Jackson marched alongside Dr. Martin Luther King Jr., transformed American politics with his two historic presidential campaigns, and inspired countless organizers – including environmental justice advocates – along the way. In his later years, he began to make connections between segregation in Greenville, South Carolina, where he was born, and toxic drinking water in Flint, Michigan.
He died Tuesday at his home on the south side of Chicago, surrounded by his family. He was 84 years old. Jackson had been in poor health since a Parkinson’s diagnosis in 2015, which was later revised to progressive supranuclear palsy, a neurodegenerative disease.
“Our father was a servant leader,” the Jackson family said in a statement. “We shared it with the world and, in return, the world became part of our extended family.”
Cheryl Johnson, who runs People for Community Recovery, a Chicago-based environmental justice nonprofit, was about 10 years old when she first saw Jackson in person. It was a field trip to the Rainbow PUSH Coalition, the prominent civil rights nonprofit he founded in 1971, headquartered on the South Side. The imposing figure left a lasting impression on him.
“I always remember him saying, ‘Down with hope, down with drugs,'” she said, recalling Jackson’s reserve of charismatic appeal. “Seeing him fight, at that time, for the right to be black in America, was an inspiration to me that I followed for many, many years,” Johnson said.
From television to magazine covers, Johnson grew up with Jackson in the background. His mother, Hazel Johnson, founded People for Community Recovery, one of the nation’s first environmental justice organizations, and worked with Jackson several times during the Clinton administration. Today, she is remembered as “the mother of the environmental justice movement.” Cheryl Johnson never worked directly with Jackson on environmental issues in Chicago, but the two “had discussions on the phone,” she said. “He got it.”
Jackson was often pragmatic, not allowing environmental concerns to trump what he believed black communities needed. In 2021, he successfully urged Illinois lawmakers to propose legislation making it easier to build a natural gas pipeline to rural Pembroke Township, south of Chicago, once considered the largest Black farming community in the northern United States.
“A secure energy source would help jump-start other development – and in turn create jobs and generate hope,” Jackson wrote in an op-ed in support of the plan. As of this year, the pipeline has delivered natural gas to more than 100 residents.
Jackson also took an active interest in the Flint water crisis, showing up several times and providing support. In early 2016, Melissa Mays filed a lawsuit against the city of Flint, Michigan, for exposing nearly 100,000 residents to unsafe water contaminated with lead, a toxic metal linked to developmental delays, cardiovascular problems and infertility.

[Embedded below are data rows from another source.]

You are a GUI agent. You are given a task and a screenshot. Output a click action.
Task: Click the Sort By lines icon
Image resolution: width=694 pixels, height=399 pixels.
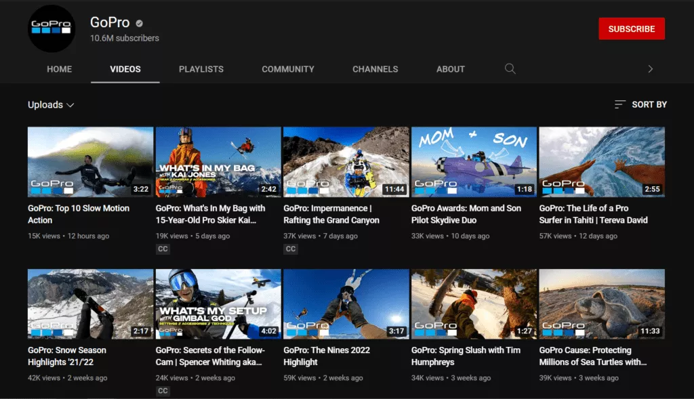(619, 104)
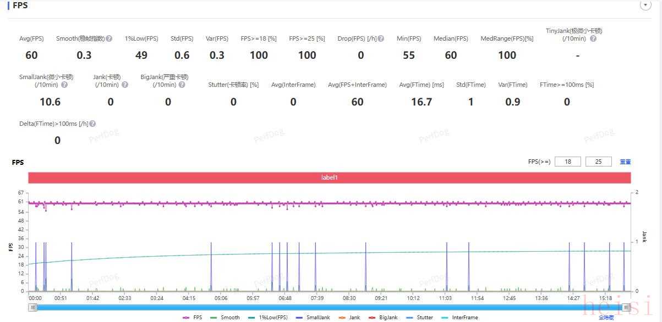
Task: Toggle SmallJank series in legend
Action: tap(314, 318)
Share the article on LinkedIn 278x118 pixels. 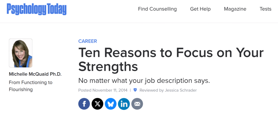[x=124, y=104]
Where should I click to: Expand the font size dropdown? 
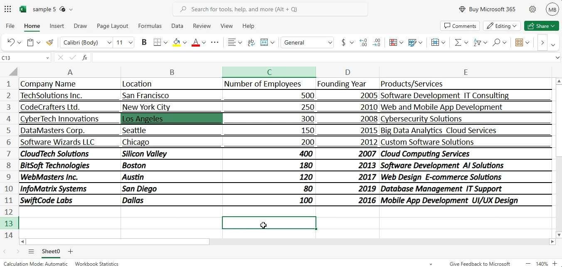[x=131, y=42]
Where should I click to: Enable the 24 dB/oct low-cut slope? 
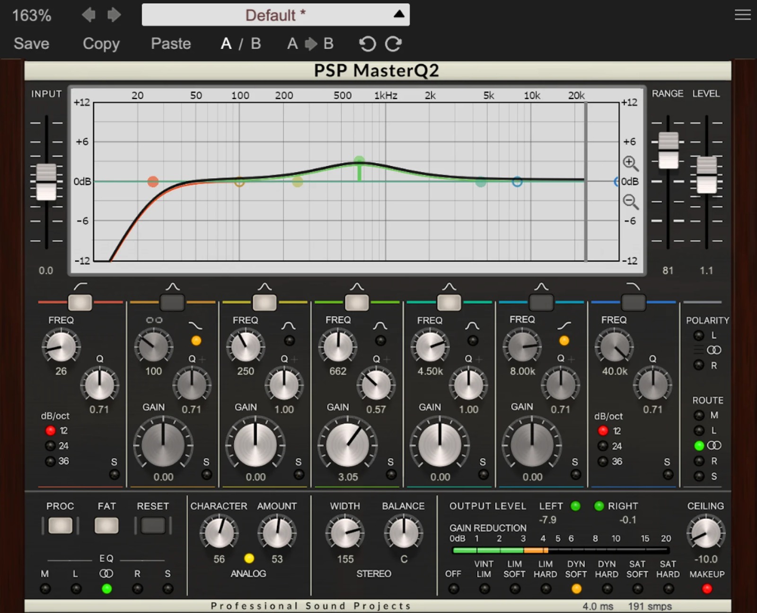point(50,446)
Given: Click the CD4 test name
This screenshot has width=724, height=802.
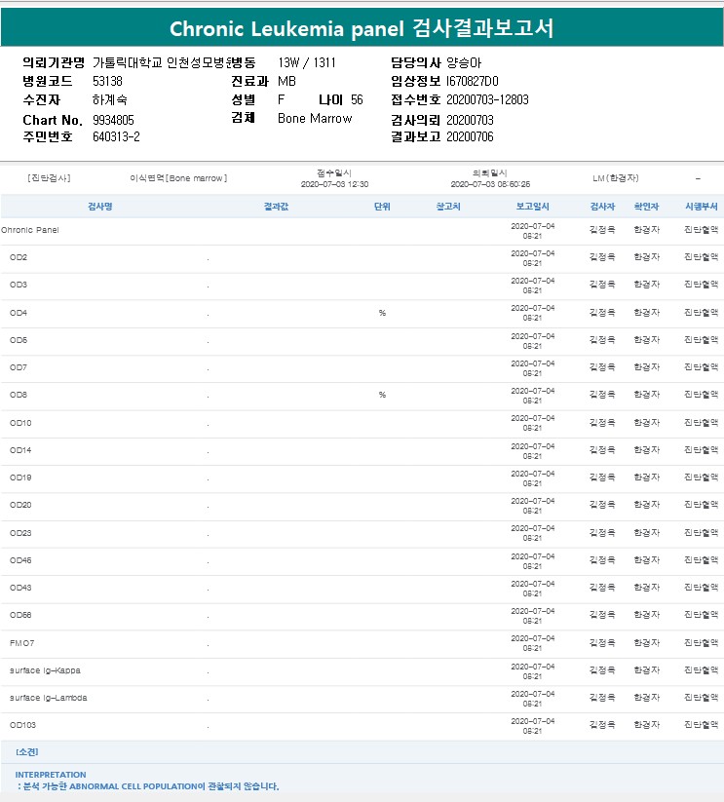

Mays, a longtime Flint resident and emerging clean water activist, remembers sitting in front of cameras and answering questions about her trial when, unexpectedly, Jackson walked through the doors. “He comes up to us asking if he can say something,” she said.
Shortly afterward, Jackson said authorities should put “duct tape all over the city, because Flint is a crime scene.” Mays said that moment confirmed his concerns and partly launched a long-standing friendship between the two. Jackson returned to Flint several times, helping to make the water crisis a national news story and criticizing the Obama administration for failing to sufficiently respond to the crisis. He made his final public appearance in Flint in 2024 to visit the Flint Southwestern Classical Academy to highlight the importance of voting.
“He wasn’t afraid of anyone,” Mays said.